Sustainability is not just a PR exercise - it is a fundamentally profitable approach to business
Last week, a good friend of JNI: London passed away after a battle with pancreatic cancer. Disni Jayasuriya was a beacon of hope and optimism and all who knew her could not help but smile in her presence.
Since her passing, our company has been in a deep state of reflection.
Disni fundamentally changed the way our business operated and changed the vision we had of ourselves over the next 5, 10, and 20 years.
Before Disni – which means shining in Indonesian – JNI was a business that saw sustainability as a necessary, but frustrating diversion, another business cost, an additional overhead. In an interview between Disni and JNI CEO Elizabeth Venz, Disni shattered this thought process and initiated a path towards sustainable enlightenment.
Through meticulous research and ground-breaking surveys, which may seem normal now but were not at the time, Disni explained to JNI’s decision-makers that there is real consumer demand for ethically sourced, compliant products.
She proved that 97% of consumers want to buy products that do not harm people or the environment, and 88% of consumers would happily pay more for these products.
She highlighted the important role businesses have in proving to consumers that when they spend more on ethical products, that they actually are ethical and are not hidden behind murky, half-baked promises.
Since these revelations, JNI has changed drastically and we take communicating with consumers and suppliers a lot more seriously.
Disni’s devotion to sustainability
Disni Jayasuriya was an ambassador for true sustainability. She argued passionately and eloquently that ethical sourcing and using sustainable products was not just an exercise in marketing and public relations.
Sustainability is fundamentally profitable.
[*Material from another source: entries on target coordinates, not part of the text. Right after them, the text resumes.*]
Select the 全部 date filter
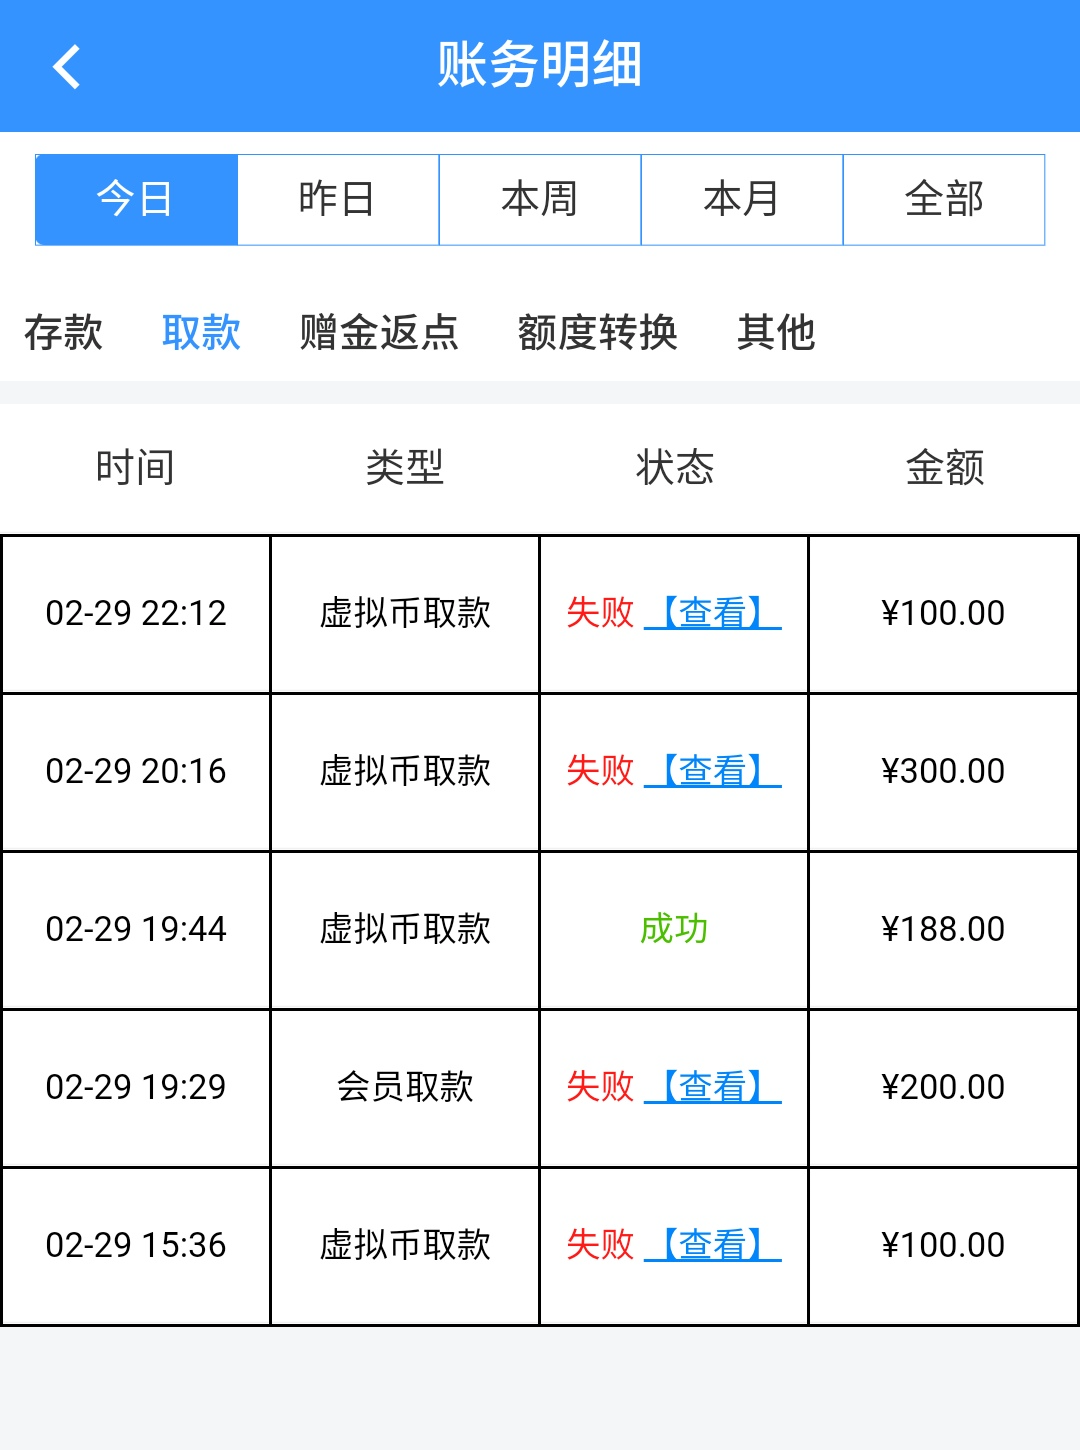This screenshot has width=1080, height=1450. click(944, 200)
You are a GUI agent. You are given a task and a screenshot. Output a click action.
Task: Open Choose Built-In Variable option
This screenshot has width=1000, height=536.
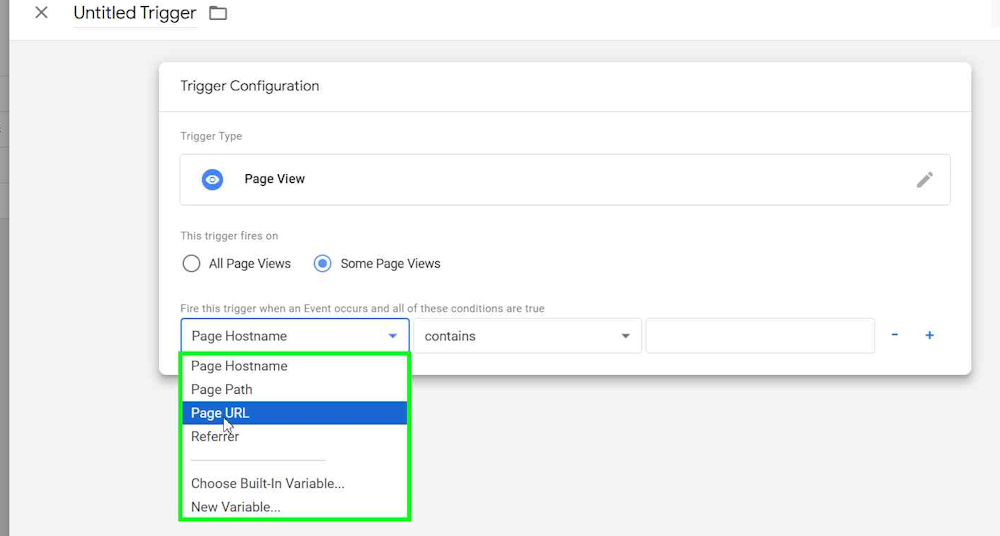[268, 484]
Before coming into contact with this amazing woman, we had no idea about this. Sustainability is good for your business in the long-term.
Specifically, Disni Jayasuriya helped JNI: London figure out which factories and suppliers to avoid due to the use of sweatshops or child labour. She highlighted to us the importance of picking the right factory, not just for our own business, but for communities and people in China, Indonesia and elsewhere.
Disni was ahead of her time. She was preaching ideas and ambitions long before the world properly took notice. She was asking the questions that companies everywhere are only just beginning to ask themselves.
The sustainable legacy she left at Jack Nadel International: London
Today, since Disni Jayasuriya left her mark on the organisation, JNI: London is a much-changed brand. We still have a long way to go to become a completely sustainable company and her death has reminded us of this objective.
Our company is unique in that it operates as a middleman between suppliers and clients. Our clients are changing too and are demanding more and more products that are sustainably and ethically sourced.
Merchandising classics such as t-shirts, pens, cotton tote bags, and notebooks – which previously only sold if they were affordable – are now being sold based on their sustainable credentials.
Organic cotton, bioplastic, hemp, recycled cork – these are all hugely popular materials that our biggest clients are demanding from us.
Sustainability is profitable
Sustainability is the optimal solution for any business. Sustainability raises standards, not just of the quality of product but also of the quality of life for everyone involved in the making of the product.
In addition to this, the end-user, the customer, the receiver of the gift is usually far more satisfied. Gone are the days of cheap plastic tat that is good for a few minutes before you forget about it. People want quality and brands want their merchandise to convey quality.
This is sustainable, and profitable, for all involved.
Disni knew this before anyone, and that is why she will be sorely missed.